L’intelligence artificielle au sein des organisations

Se renouveler sans perdre le cap

Dans le cadre de mon stage, j’ai eu la chance de participer à une conférence de Matthieu Dugal sur l’intelligence artificelle. Matthieu Dugal est un animateur à Radio-Canada où il anime l’émission Moteur de recherche, une émission abordant divers sujets reliés au monde numérique.

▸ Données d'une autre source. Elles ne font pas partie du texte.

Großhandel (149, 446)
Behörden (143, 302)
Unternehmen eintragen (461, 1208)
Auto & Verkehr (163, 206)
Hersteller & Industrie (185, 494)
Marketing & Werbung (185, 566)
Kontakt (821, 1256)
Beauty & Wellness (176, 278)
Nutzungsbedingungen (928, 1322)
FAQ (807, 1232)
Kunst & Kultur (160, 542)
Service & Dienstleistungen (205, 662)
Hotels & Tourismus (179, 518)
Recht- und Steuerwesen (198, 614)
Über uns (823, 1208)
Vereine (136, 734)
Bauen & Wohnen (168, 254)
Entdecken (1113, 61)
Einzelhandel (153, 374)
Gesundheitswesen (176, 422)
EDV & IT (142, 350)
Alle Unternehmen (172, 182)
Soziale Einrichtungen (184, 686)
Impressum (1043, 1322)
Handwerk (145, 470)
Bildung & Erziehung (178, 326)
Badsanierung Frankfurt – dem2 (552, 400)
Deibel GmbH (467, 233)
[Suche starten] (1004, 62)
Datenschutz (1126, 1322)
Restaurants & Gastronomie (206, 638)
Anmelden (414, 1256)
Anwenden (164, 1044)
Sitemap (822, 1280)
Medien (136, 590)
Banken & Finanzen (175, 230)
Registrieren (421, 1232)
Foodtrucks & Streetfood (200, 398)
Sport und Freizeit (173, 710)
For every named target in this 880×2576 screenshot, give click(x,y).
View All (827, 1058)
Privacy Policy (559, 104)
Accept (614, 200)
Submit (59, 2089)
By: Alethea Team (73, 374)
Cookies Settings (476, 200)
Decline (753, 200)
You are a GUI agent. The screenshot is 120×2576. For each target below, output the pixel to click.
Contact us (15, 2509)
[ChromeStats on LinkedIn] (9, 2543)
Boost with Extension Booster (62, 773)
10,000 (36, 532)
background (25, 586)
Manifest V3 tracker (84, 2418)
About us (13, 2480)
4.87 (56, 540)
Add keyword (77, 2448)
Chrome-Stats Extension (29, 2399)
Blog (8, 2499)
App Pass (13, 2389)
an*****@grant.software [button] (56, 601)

Dans sa conférence, Dugal commence par constater des faits reliés à l’émergence de l’intelligence artificielle :

En lien avec ces faits, il nous informe ensuite qu’il vas être important de réinventer des métiers en lien avec l’intelligence artificielle, pour l’aider à évoluer et non faire son travail à sa place.

Les aptitudes nécessaires pour réinventer son métier face à l’émergence de l’intelligence artificielle

Les métiers de demain devront travailler en symbiose avec l’intelligence artificielle. À sa façon, elle fait déjà partie de nos vie au travers des différentes technologies que nous utilisons à tous les jours, il est alors normal qu’elle fasse aussi partie de nos vies professionnelles. Au travers de sa conférence, Dugal identifie 3 aptitudes principales qui permettront de mieux évoluer sur le marché du travail du futur : l’aptitude d’entraînement, l’aptitude de vulgarisation et l’aptitude de soutenabilité.

Les capacités d’entraînement seront une facette importante pour les gens travaillant avec l’intelligence artificielle. Comme nous le savons tous, l’intelligence artificielle est basée sur le principe de l’apprentissage. Il faudra alors des employés afin d’entraîner les IA dans leur processus d’apprentissage. Nottament au niveau des algorithmes de traitement de langage et des comportements humanisés.

La vulgarisation sera aussi un atout pour les gens travaillant avec l’intelligence artificielle. Avoir de bonnes capacités de vulgarisation signifie qu’il sera plus facile d’expliquer les conséquences ou l’agissement plutôt imprédictible des algorithmes. Il sera important d’arriver à des conclusions logiques et d’être capable d’expliquer les comportements des algorithmes. Pourquoi ont ils agit comme ils l’ont fait et comment est-ce arrivé ?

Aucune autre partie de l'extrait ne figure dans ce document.